Senior police, agriculture, business and political figures knew a lot about the risk. But they didn't know enough to make the most important decision of all: whether the child should continue to be fed the infant formula.
Only parents can make that judgment.
The decision to refuse to tell parents what they knew or that they were opting to take a lunatic at his word that the poisoning wouldn't begin until the end of March, was despicable and stomach-churning - a denial of the essential human right to make a decision about the welfare of your own child based on all available information.
It's like a doctor deciding not to tell a patient they could be at risk. You don't get to defend the lack of consent by saying, "I think I made the right judgment."
The right thing to do is always - always - trust people, and make as much information available as possible. Even to the extent of being upfront about what you don't know. When that doesn't happen, people learn that governments can't be trusted.
The Centre for Disease Control in the United States has a manual on how best to communicate in health scares such as Ebola: "Describe the steps you are using to get the facts and help the audience deal with the uncertainty while all the facts are uncovered."
In other words, tell people what you know, what you don't know, and what you're doing to find out what you don't know.
The National Party spent most of the 2000s alleging the creation of a nanny state. How much more nanny state can you get? It is not possible to make a more anti-family decision than to know of a risk to an infant and refuse to tell the infant's parents. Removing the right of parents to make decisions about the safety of their own children is to insert the state directly as nanny and remove the ability of parents even to know they have been displaced as primary carer.
The state will always juggle conflicting interests; the health of babies versus the damage to dairy exports, or political risk versus safety.
Only parents have the interest of the child, solely and completely in the centre.
Consider the counter-factual: that the madman actually went through with poisoning. The Government, Federated Farmers and Fonterra knew this was plausible, because that's why they started a special testing programme. In that case an infant would have been poisoned and probably died. How could you have let me feed my child that formula when you knew of the risk it was poisoned?
That fortunately no one has been poisoned can't change the underlying morality.
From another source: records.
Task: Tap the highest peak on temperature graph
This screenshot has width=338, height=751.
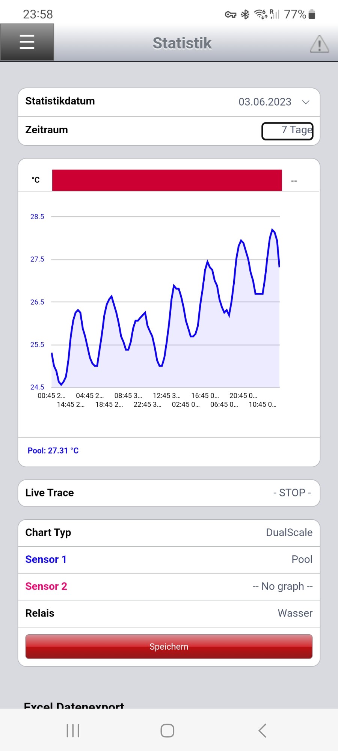Action: 272,229
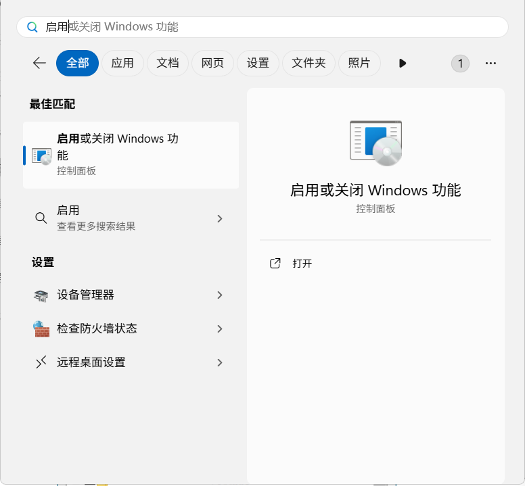Click the 远程桌面设置 remote desktop icon

41,363
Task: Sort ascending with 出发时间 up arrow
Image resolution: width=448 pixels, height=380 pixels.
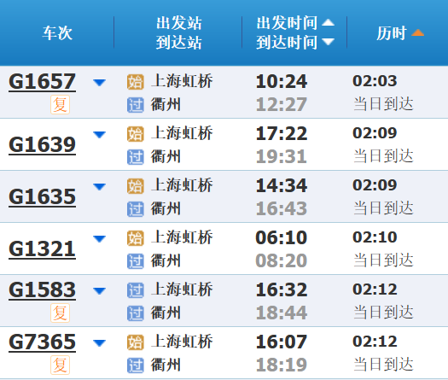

A shooter who misses is as morally culpable as a shooter who hits.
Powerful men believed they knew what was best for women and our children. Funny how they always do. The same logic has always been used, by doctors, politicians, men in power, to make decisions about women, and our children, and what's best for us.
They didn't want to create "panic", a cliched reference to women as emotionally unstable and unable to make rational choices. It's frankly bizarre we are allowed to vote when powerful men can make considered and temperate decisions on our behalf.
Had parents been given the choice, most would have reacted calmly - and imported overseas-made infant formula.
This would have damaged our infant formula exports in the short term. But we would have recovered.
Here's a message to these powerful men who are still living in the last century or the one before: we don't want you making those decisions.
We want the information you have been given so that we can make meaningful decisions for ourselves. Taking that right away is unforgivably arrogant.
Josie Pagani is a centre-left political commentator and former Labour Party candidate.